- Do this
Please duplicate the rows in the stretch from the line containing "will [746, 127]." through the line containing "pos(1293,333)", keeping every character the same.

[Word and element pointing entries]
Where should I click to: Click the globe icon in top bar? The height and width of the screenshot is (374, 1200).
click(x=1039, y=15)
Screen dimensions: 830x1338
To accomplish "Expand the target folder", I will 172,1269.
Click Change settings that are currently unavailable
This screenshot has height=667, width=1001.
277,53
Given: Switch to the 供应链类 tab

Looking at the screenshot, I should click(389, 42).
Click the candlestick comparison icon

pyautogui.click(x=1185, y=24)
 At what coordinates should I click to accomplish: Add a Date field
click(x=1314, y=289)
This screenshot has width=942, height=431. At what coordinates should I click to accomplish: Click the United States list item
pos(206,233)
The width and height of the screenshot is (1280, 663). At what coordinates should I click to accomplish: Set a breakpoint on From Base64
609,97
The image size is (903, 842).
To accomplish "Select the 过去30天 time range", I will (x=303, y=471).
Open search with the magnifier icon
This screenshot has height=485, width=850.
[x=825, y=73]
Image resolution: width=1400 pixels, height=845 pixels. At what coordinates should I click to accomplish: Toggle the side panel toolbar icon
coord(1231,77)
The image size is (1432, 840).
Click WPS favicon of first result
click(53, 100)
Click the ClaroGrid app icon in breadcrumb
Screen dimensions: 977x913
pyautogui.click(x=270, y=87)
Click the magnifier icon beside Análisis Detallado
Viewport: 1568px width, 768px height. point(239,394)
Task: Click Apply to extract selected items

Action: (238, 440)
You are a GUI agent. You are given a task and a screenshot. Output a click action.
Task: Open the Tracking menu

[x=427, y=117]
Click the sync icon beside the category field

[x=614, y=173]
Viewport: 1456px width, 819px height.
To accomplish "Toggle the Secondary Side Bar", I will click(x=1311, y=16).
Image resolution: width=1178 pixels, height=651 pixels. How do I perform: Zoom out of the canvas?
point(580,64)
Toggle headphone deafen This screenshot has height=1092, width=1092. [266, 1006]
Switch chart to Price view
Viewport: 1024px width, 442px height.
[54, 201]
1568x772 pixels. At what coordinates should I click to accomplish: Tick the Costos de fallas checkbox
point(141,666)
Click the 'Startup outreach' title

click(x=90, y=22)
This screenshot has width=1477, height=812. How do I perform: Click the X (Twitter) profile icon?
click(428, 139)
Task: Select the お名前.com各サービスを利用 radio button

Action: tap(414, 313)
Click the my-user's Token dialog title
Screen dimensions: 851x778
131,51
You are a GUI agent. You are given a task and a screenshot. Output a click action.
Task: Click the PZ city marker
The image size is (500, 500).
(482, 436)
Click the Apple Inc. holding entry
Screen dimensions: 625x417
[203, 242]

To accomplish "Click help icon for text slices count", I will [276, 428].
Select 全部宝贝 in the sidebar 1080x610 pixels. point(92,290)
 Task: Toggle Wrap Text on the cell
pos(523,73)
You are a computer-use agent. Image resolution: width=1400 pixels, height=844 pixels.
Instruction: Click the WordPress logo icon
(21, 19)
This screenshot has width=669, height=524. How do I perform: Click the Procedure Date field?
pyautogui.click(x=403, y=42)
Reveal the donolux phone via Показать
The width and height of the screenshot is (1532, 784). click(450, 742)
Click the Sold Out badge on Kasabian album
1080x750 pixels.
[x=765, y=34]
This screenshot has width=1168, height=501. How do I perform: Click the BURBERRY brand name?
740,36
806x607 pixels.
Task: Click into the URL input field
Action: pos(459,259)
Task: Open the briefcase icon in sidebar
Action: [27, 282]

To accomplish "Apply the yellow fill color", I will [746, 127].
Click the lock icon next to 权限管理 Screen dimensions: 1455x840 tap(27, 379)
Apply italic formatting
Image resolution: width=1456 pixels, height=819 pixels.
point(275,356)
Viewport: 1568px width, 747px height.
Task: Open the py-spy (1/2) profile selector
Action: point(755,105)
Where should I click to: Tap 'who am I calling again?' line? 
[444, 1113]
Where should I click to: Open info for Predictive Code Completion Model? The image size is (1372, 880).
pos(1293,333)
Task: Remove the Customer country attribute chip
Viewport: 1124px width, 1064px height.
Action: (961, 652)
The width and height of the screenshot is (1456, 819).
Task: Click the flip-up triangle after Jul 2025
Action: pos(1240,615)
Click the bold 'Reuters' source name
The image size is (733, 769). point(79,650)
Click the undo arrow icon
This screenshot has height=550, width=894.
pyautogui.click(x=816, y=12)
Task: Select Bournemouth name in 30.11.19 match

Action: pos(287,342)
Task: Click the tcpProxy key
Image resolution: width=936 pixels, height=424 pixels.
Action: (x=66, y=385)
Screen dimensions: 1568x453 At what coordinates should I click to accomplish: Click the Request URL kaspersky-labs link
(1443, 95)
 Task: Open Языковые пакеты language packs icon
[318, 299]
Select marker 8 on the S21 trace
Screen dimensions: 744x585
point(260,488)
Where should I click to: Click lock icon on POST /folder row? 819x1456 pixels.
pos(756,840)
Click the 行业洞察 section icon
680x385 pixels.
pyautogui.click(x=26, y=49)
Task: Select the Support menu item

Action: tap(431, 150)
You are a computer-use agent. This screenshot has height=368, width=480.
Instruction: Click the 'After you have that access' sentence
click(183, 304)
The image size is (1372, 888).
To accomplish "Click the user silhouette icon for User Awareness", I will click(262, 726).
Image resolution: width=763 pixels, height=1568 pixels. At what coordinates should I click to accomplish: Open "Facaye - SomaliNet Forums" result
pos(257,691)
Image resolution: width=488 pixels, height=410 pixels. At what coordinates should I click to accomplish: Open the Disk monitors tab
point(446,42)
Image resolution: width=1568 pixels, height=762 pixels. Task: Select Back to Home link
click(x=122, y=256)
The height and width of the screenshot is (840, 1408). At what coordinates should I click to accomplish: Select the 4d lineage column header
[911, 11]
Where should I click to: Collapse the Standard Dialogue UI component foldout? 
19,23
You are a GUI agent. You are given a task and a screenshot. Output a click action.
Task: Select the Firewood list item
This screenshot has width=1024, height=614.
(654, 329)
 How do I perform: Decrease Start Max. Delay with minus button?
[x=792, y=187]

- Expected answer
To accomplish "Apply the yellow fill color", I will [746, 127].
Click the lock icon next to 权限管理 Screen dimensions: 1455x840 tap(27, 379)
Apply italic formatting
Image resolution: width=1456 pixels, height=819 pixels.
point(275,356)
Viewport: 1568px width, 747px height.
Task: Open the py-spy (1/2) profile selector
Action: point(755,105)
Where should I click to: Tap 'who am I calling again?' line? 
[444, 1113]
Where should I click to: Open info for Predictive Code Completion Model? The image size is (1372, 880).
pos(1293,333)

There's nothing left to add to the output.